The FTC’s complaint claims that if the merger is consummated, it would enhance RWJBarnabas’ market power to approximately 50% of the relevant market for inpatient GAC services sold to commercial insurers and their members in Middlesex County. It also notes that RWJBarnabas’ flagship hospital, RWJBarnabas-New Brunswick (RWJ-NB), and Saint Peter’s are less than one mile away from each other. Consequently, they are direct competitors for inclusion in insurer plan networks, and they compete with regard to improving quality, offering new services and technology, and increasing patient satisfaction. Eliminating the competition between the two systems, according to the FTC, would lead to higher healthcare prices and diminished incentives to improve non-price dimensions of healthcare services offered. Finally, the complaint notes that should the proposed merger occur, the only other competitors RWJBarnabas would face for inpatient GAC services would be Hackensack Meridian Health and Penn Medicine Princeton Medical Center, both of which would have significantly smaller market shares that the combined RWJBarnabas Health and Saint Peter’s Health Care System.
In a joint statement, the merging parties expressed that they are “incredibly disappointed by these FTC actions about our proposed transaction, which has received full approval from New Jersey’s Attorney General and is supported by grassroots community groups, employer groups, unions, managed care organizations and elected officials at all levels within the state of New Jersey.” The parties noted that they would study the FTC’s complaint and determine how to best move forward.
On June 14, the parties announced their decision to abandon their proposed merger.
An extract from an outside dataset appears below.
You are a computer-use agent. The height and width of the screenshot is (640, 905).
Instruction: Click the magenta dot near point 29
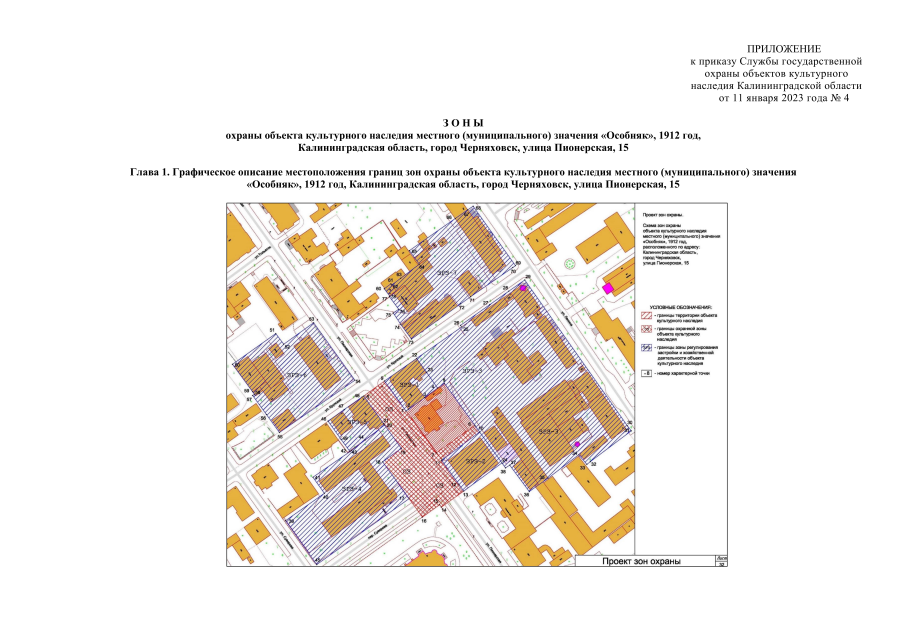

Greater Trend in Hospital Enforcement
The FTC’s latest challenge to two proposed hospital mergers is not surprising and is consistent with the federal regulator’s publicly stated intention to aggressively challenge hospital mergers in markets where the FTC believes market concentration has either caused prices to increase, consumer choices to reduce, or both. The FTC has forcefully challenged several hospital mergers in the last few years. Since 2020 alone, the FTC has challenged the mergers of Thomas Jefferson University and Einstein Healthcare Network in Pennsylvania, Hackensack Meridian Health and Englewood Healthcare Foundation in New Jersey, Methodist Le Bonheur Healthcare and Tenet Healthcare Corporation in Tennessee, and LifeSpan Corp. and Care New England Health System in Rhode Island. Moreover, President Biden signed an executive order on competition last year, some of which directed the FTC and the Department of Justice to increase their scrutiny and enforcement of hospital mergers.
This entry has been created for information and planning purposes. It is not intended to be, nor should it be substituted for, legal advice, which turns on specific facts.